There are only two possible responses: turn without, or turn within.
To turn without, which is what 99.9999% of the human population does, is to add to the fear and anxiety and anger. And oh how tempting it is.
Because, hey, I’ve got MY version of the truth, of what’s going on, of what is wrong with those people (whatever ‘those people’ may represent). And because I am anxious or afraid or angry, I’m gonna add my $.02 on social media, going to agitate over it with family and friends, going to turn to the ‘experts’ to help me make sense of things, or the ‘authorities’ to help allay my fears.
Everyone busies themselves ‘doing something’ about it. Yet all we really do is stoke the flames, and come away feeling empty – and anxious, afraid, angry.
And so the world burns until it exhausts itself of fuel or destroys the whole thing.
Nothing will be learned, the ‘lesson’ to be repeated again and again. The well-intentioned will urge the world to change, to grow, evolve, improve. The angry will demand justice. The fearful will retreat.
The circumstances of the next round of chaos may change along with the faces involved, but human nature is what it is and has been for thousands of years and will be for thousands of years to come.
But there is another way. It is the way of the sages and the mystics, those who have tried, largely to no avail, to break through the mental din and be heard. That way is to turn within.
To turn within and ask who or what it is that is experiencing this fear, this anxiety, this anger? To inquire into the one who has his or her own version of the truth, the one who so desperately wants to share her or his explanation of the problem and its solution. To ask where such beliefs, such thoughts, originated.
If we do, our ignorance is gradually exposed. All of ‘me’ is seen to be inherited, learned, a hand-me down from those who came before, the very same kinds of people agitating and fearing and lashing out.
So, which path do you choose? It is nota simple ask. The thought-train is the only world, the only me, we’ve ever known. To inquire into it, to simply observe it, to ignore it, is no easy task.

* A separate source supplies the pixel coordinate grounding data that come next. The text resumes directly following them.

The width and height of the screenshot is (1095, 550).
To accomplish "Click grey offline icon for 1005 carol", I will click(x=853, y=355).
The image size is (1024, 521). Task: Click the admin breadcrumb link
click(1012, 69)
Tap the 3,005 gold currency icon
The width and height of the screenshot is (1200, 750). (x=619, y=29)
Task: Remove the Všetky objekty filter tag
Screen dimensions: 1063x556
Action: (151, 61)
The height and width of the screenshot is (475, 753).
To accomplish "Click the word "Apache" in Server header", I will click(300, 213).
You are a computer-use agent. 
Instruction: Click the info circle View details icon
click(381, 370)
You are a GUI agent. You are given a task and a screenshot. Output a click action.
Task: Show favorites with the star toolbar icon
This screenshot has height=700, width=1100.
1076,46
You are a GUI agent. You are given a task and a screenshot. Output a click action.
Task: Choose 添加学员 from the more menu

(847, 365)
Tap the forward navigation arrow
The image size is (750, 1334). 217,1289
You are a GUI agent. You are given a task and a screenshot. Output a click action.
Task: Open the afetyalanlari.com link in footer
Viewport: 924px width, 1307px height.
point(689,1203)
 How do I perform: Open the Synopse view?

Again and again these past days and weeks and months the mind here has risen and agitated.
But, perhaps due to lots of surrender or self-inquiry, quite often comes with those thoughts a grace, a reminder that ‘of my own self I can do nothing,’ and a whispered urging to leave the world alone. The world must and will do what it must.
And with that simple recognition comes a tiny bit of light, of peace. Which means it must be there for us all.